Art: History of Commerce

3 minute read
TIME

Last week friends of the artist were permitted to see in Manhattan nine of a series of ten new murals by Boardman Robinson for department-store tycoon Edgar Kaufmann of Pittsburgh.

Three years ago, Edgar Kaufmann, on culture bent, decided to remodel his store. He scoured the U. S. for a good draughtsman, found Boardman Robinson, painter-cartoonist, asked him for a set of murals expressing the history of commerce. Some years before, Artist Robinson had concluded that the only excuse for painting was to subserve architecture and had applied himself to that problem. Delightedly he accepted the commission, but reserved the right to be his own master at all times, to make his own designs, be left alone. Mr. Kaufmann agreed.

Artist Robinson first concerned himself with medium—what to paint with, what on. He decided on canvas because he could then work anywhere and the murals, when finished, could be easily moved about. He then asked himself what paint had had the benefit of most research and chemical improvement. Obviously, automobile-paint. He hired a workshop, made sketches in pen, pencil, paint. Models of every race and color trooped in and out. The better to understand three-dimensional space he first modelled his groups so that he could look down upon their heads and look behind them to find what masses would organize best, what planes intersect. Then he loaded his big brush with auto-paint and started to work.

Painter Robinson’s murals are each about 15 ft. x 8 ft. Beginning with an animated commercial squabble between the Persians and the Arabs, they progress to Carthaginians in the Mediterranean striking a crafty bargain with the Egyptians. Venetians in the Levant when bartering was done with benefit of clergy so that polite thieving was sanctified. Subsequently they show the Portuguese in India, the Dutch in the Baltic, the English in China, slave traders and clipper ships in the 19th Century U. S.* The last is a generalized scene of modern industry— liners in a harbor, airplanes in the air, tall buildings rearing in the background, a sweating structural steel crew. Each unit is related to the whole by composition and color. There are no pretty girls, no idealization, no gold leaf.

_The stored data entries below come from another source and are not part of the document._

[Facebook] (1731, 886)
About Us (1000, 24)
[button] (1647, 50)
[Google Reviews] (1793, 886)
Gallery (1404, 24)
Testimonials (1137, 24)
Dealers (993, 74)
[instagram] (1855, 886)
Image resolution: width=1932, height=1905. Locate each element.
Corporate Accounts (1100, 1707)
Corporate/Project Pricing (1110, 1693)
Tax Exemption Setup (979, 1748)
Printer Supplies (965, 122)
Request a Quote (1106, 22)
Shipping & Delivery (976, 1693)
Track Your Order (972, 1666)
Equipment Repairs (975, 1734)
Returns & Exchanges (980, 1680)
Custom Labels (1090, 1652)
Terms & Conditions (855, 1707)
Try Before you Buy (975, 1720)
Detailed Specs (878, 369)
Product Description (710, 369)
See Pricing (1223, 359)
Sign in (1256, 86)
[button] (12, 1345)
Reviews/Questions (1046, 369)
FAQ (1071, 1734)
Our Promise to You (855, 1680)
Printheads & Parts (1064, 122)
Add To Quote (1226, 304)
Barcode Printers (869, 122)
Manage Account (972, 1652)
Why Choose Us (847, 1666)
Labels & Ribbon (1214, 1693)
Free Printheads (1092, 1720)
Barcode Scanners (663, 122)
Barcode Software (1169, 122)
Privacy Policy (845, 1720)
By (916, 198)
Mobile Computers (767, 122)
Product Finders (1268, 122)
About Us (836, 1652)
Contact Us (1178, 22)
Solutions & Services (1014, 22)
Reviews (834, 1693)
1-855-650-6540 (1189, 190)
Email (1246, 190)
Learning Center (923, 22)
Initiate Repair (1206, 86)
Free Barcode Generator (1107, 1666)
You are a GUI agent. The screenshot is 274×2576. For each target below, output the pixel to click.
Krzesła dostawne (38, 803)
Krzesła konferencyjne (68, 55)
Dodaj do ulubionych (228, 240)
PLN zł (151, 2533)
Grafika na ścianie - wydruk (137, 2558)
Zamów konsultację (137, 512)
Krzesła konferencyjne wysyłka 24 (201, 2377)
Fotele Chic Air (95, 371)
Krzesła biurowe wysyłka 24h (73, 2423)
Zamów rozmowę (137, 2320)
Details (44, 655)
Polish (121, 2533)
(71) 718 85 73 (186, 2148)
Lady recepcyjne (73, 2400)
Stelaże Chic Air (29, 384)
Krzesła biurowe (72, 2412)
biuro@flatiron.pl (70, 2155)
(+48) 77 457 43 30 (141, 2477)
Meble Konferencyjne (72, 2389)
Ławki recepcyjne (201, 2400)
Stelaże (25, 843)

Painter Robinson was born in Nova Scotia in 1876, son of a sea-captain and a farmer’s daughter. He has studied in Paris, practiced in the U. S. for 30 years (newspaper cartoons, stained glass windows, smartchart layouts for Vogue, oils of every description). Large and athletic, with a greying red beard, a monkish bald spot, he likes modern French painting less than modern Mexican painting. When Mexican Diego Rivera’s paintings (TIME, May 6) were first hung, seven people were shot. Says Robinson: “I’d be glad if someone stepped on a policeman’s toe when I show mine.”

*The ninth, a companion mural, is incomplete.